== Text to read ==
**********
Last Updated: March 10, 2025
This Vendor Data Protection Addendum (the “DPA“) forms part of, and is subject to the Agreement by and between the party identified as ‘Vendor’ (or as otherwise named in the Agreement) along with its Affiliates (collectively, “Vendor”) and the member of the Snowflake Group that is a party to the Agreement with Vendor for Vendor’s services (“Snowflake”). All capitalized terms not otherwise defined herein shall have the meanings set forth in the Agreement.
Vendor will provide services as described in the Agreement that will involve the Processing of Personal Data (the “Services”). In delivering the Services under the Agreement, Vendor may Process Personal Data controlled by Snowflake, Snowflake Affiliate and/or their respective representatives, customers, or business partners.
1. DEFINITIONS
“Agreement” means collectively the written agreement under which Snowflake licenses, or is provided access to, or receives the Services, which may include one or more purchase orders, contracts and/or agreements, including any evaluation or pre-release agreements.”
**********
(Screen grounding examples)
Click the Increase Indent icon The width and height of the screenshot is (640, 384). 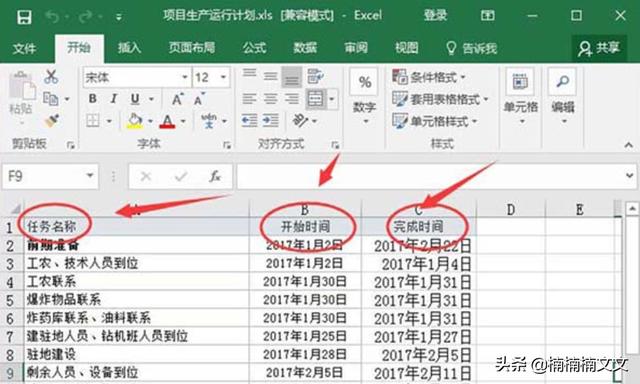point(271,121)
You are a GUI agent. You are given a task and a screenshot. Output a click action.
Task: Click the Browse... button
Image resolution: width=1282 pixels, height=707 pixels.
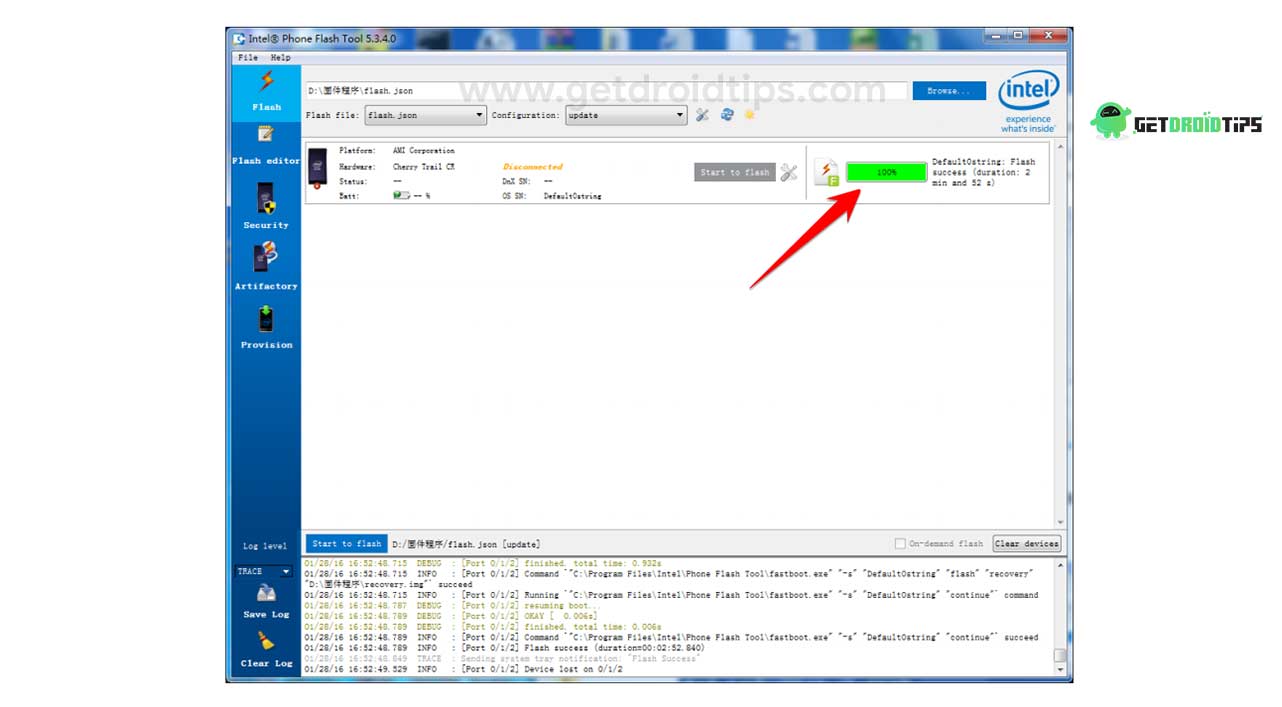point(949,91)
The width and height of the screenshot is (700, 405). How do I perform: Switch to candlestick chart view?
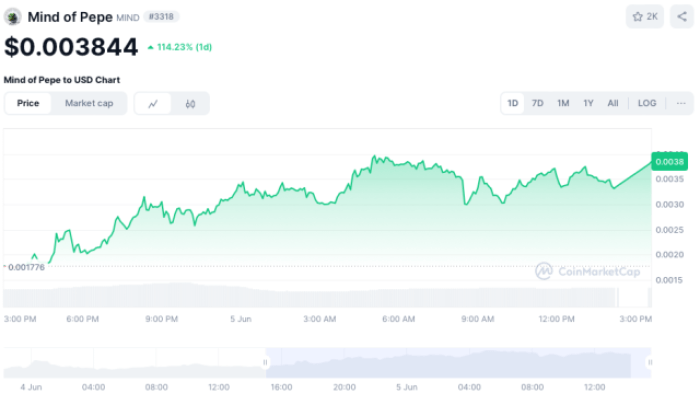click(x=190, y=103)
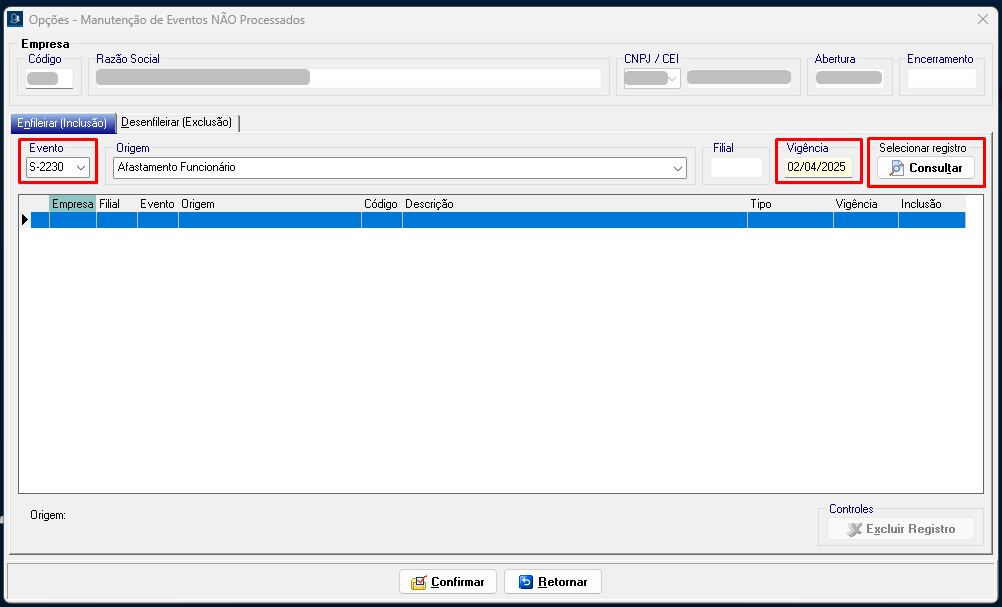Viewport: 1002px width, 607px height.
Task: Click the row indicator arrow in grid
Action: tap(25, 220)
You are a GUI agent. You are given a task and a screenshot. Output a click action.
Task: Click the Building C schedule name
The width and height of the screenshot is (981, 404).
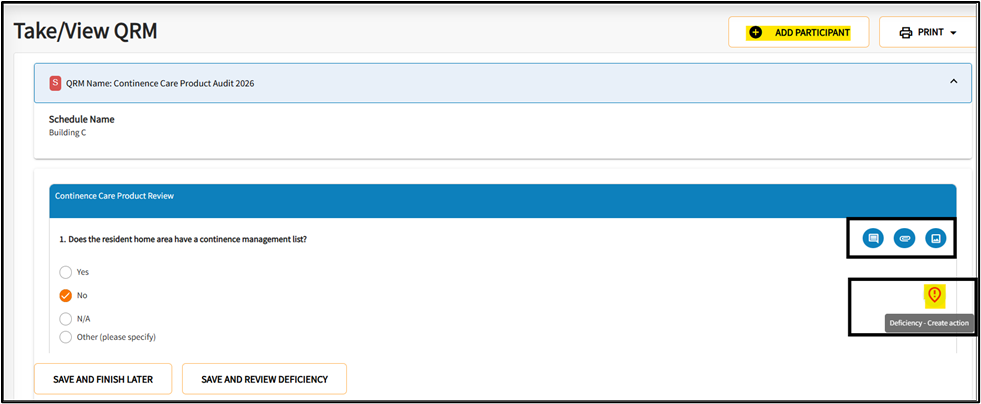coord(68,132)
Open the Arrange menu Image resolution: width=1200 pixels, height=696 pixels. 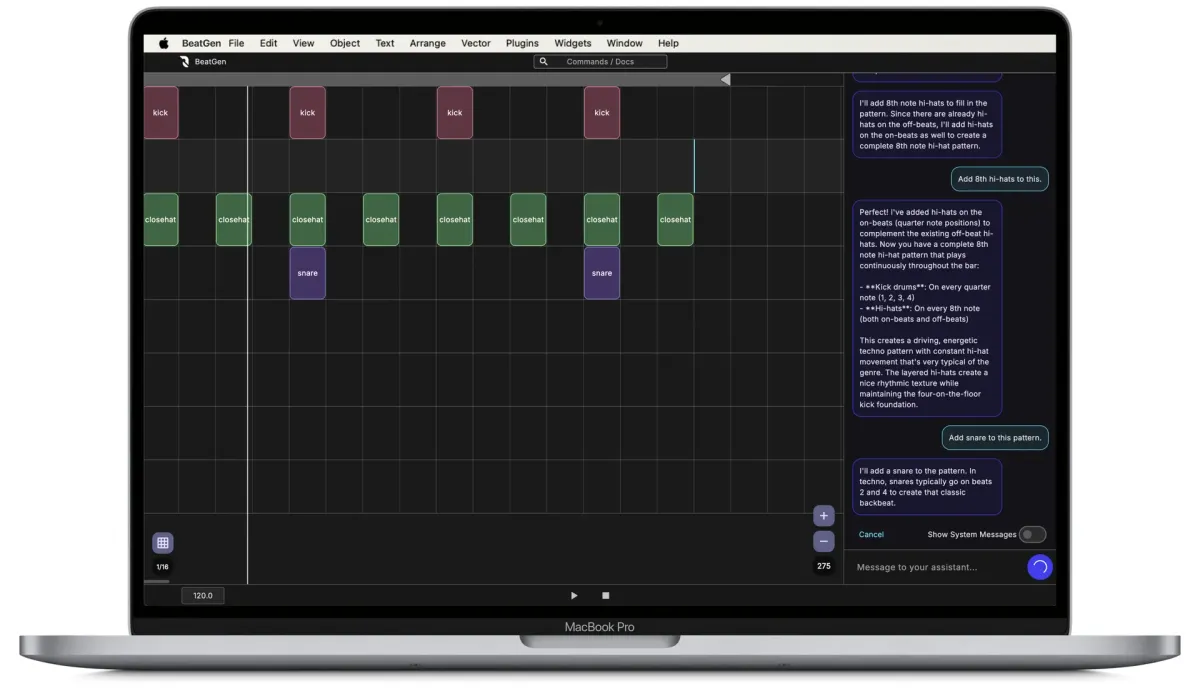(427, 43)
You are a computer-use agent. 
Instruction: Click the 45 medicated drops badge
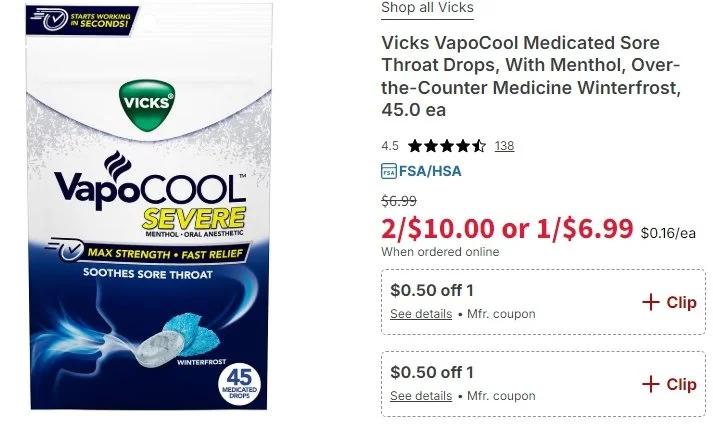(x=239, y=385)
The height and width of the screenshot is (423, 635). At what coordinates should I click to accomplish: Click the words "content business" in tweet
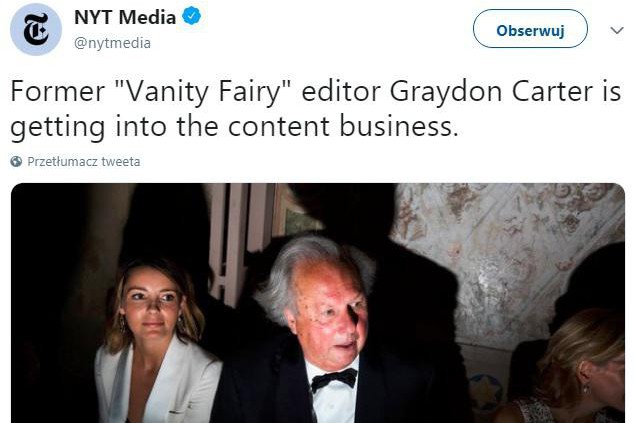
**********
== Task A ==
According to the data protection addendum, what date was it last updated?
== Task B ==
From the data protection addendum, write out the passage starting with "Last Updated: March" and going on through "or business partners.".

== Finished answer A ==
March 10, 2025

== Finished answer B ==
Last Updated: March 10, 2025
This Vendor Data Protection Addendum (the “DPA“) forms part of, and is subject to the Agreement by and between the party identified as ‘Vendor’ (or as otherwise named in the Agreement) along with its Affiliates (collectively, “Vendor”) and the member of the Snowflake Group that is a party to the Agreement with Vendor for Vendor’s services (“Snowflake”). All capitalized terms not otherwise defined herein shall have the meanings set forth in the Agreement.
Vendor will provide services as described in the Agreement that will involve the Processing of Personal Data (the “Services”). In delivering the Services under the Agreement, Vendor may Process Personal Data controlled by Snowflake, Snowflake Affiliate and/or their respective representatives, customers, or business partners.